Lorsque le médecin cesse son activité, il en informe ses patients. A leur demande, il leur remet leur dossier ou le transmet au professionnel de la santé qu’ils ont désigné. Sans réponse de leur part, le médecin remet le dossier à son successeur uniquement pour archivage, sans que ce dernier n’y ait accès (art. 58, al. 1 et 4 LS). A défaut de successeur, les dossiers médicaux sont soigneusement archivés par le médecin ou remis à l’AMG. Le médecin informe la Direction générale de la santé du sort des dossiers (art. 58, al. 1 LS).
L’obligation du médecin de conserver le dossier médical sert en premier lieu l’intérêt du patient à disposer des données médicales le concernant et à pouvoir changer de médecin sans risquer une perte d’information. La conservation du dossier peut également servir l’intérêt du médecin en cas de conflit avec le patient concernant le traitement prodigué et/ou le suivi médical. En effet, les pièces du dossier médical constituent souvent des moyens de preuve utiles à la défense du médecin, que ce soit à propos du respect des règles de l’art médical, du consentement éclairé du patient ou de la levée du secret médical.

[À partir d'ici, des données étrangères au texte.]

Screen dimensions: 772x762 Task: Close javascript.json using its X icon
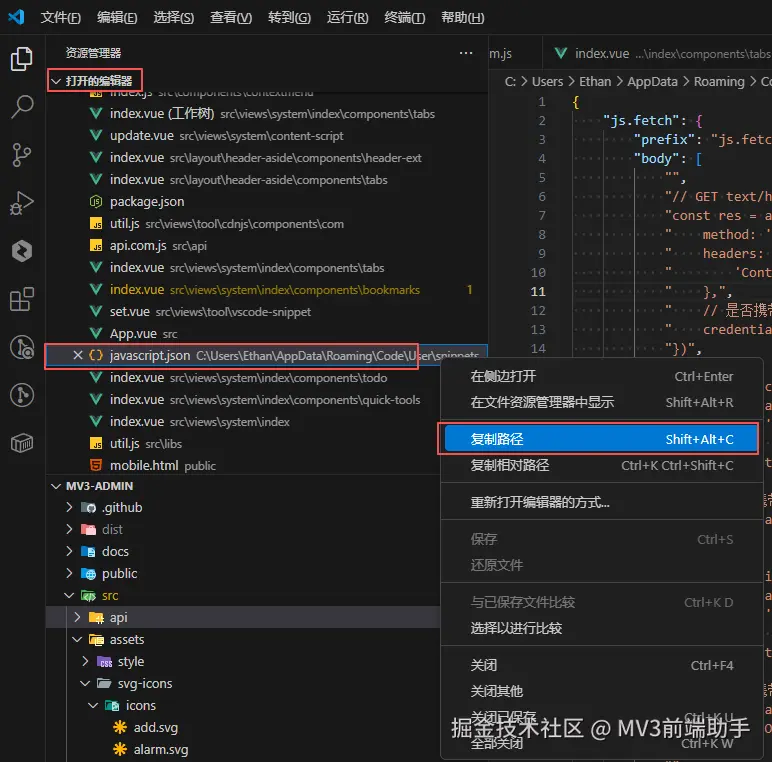[x=78, y=355]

En cas de conflit en matière de responsabilité médicale entre le médecin et le patient, il appartient au lésé – le patient – d’établir la violation des règles de l’art médical par le médecin (3). Lorsque ce dernier a mené le traitement selon les règles de l’art médical et que son dossier est bien tenu, le patient ne sera pas en mesure de prouver son fait. Le dossier est alors un allié précieux du médecin. Lorsque le conflit porte sur l’existence du consentement éclairé (art. 46, al. 1 LS) ou de la levée du secret médical par le patient (art. 88, al. 1 LS), il appartient au médecin de prouver qu’il a renseigné son patient et obtenu son consentement éclairé, respectivement que le patient l’a délié de son secret médical. Il est donc important que le médecin mentionne ces faits justificatifs dans le dossier médical. Selon les circonstances, en particulier en cas de difficultés pressenties ou prévisibles, il est approprié d’obtenir un document signé de la main du patient confirmant son consentement au traitement ou la levée du secret, qui sera ensuite intégré au dossier médical.

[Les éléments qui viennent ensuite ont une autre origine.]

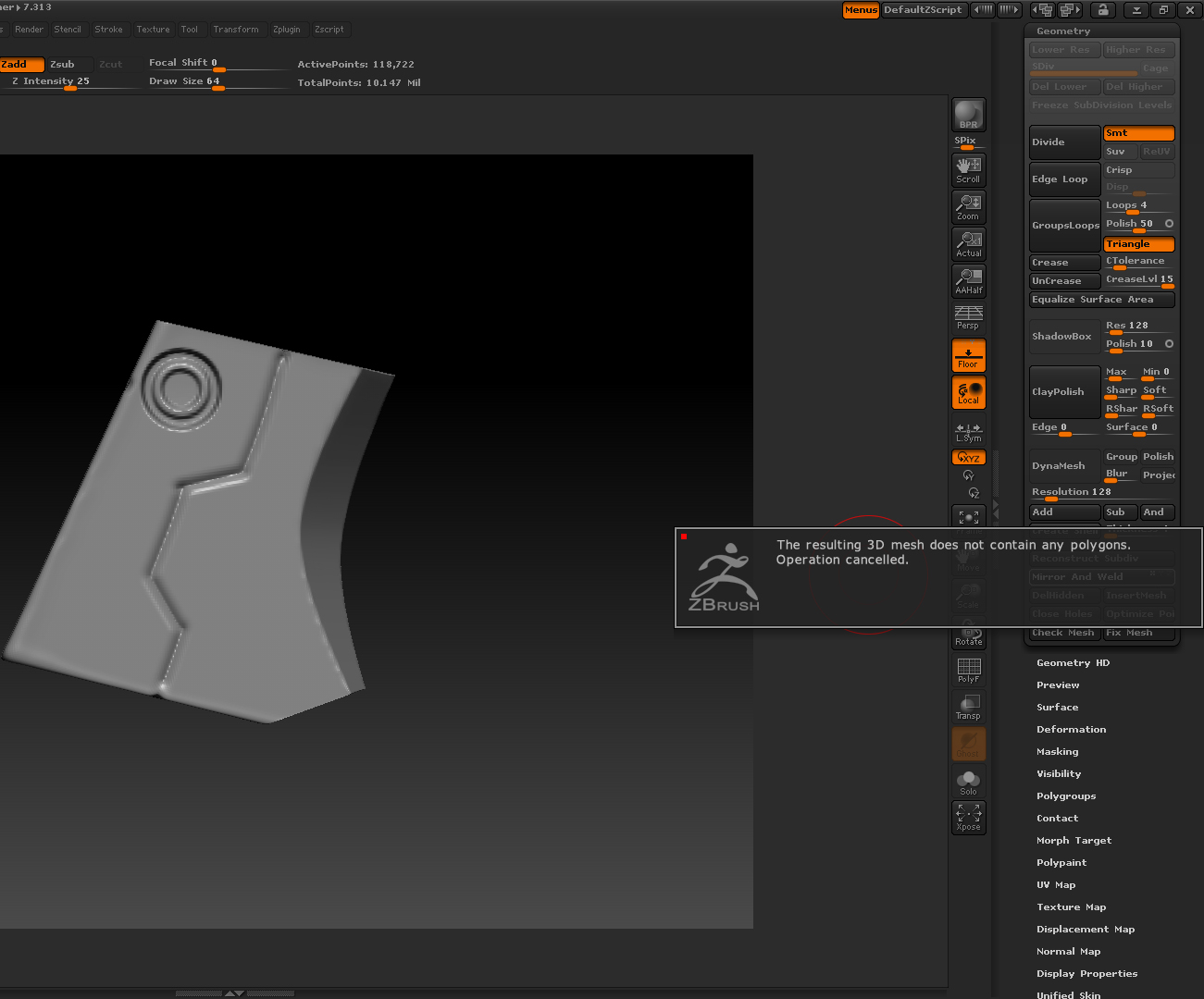Select the AAHalf icon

Une copie du dossier, du consentement éclairé ou de la levée du secret médical est généralement considérée suffisante à établir un fait, que la copie soit sous forme papier ou électronique. La production de la copie d’un document comme moyen de preuve est en effet admise en droit de procédure (art. 180, al. 1, 1ère phrase CPC). Le juge ou la partie adverse sont toutefois habilités à exiger la production de l’original ou d’une copie certifiée conforme, s’il y a des raisons fondées de douter de l’authenticité du document (art. 180, al. 1, 2e phrase CPC). Dans cette hypothèse, le médecin qui n’aurait conservé qu’une copie papier ou électronique du document pertinent pourrait ne pas être en mesure d’établir l’authenticité du document produit, ce qui pourrait jouer contre lui au moment de l’appréciation des preuves. En considération de ce qui précède, les médecins sont encouragés à conserver pendant au moins dix ans les originaux des dossiers médicaux (s’ils existent sous forme papier), des formulaires de consentement éclairé ou de levée du secret médical.
Prof. Philippe Ducor, Avocat-conseil de l’AMG
(1) Loi genevoise sur la santé (LS) [RS/GE K 1 03].
(2) Art. 60 et 127 CO art. 97, al. 1, let. c CP art. 46,al. 3 LPMéd..
(3) ATF 108 Ib 411 Arrêt du TF du 9 février 2007 4C.366/2006.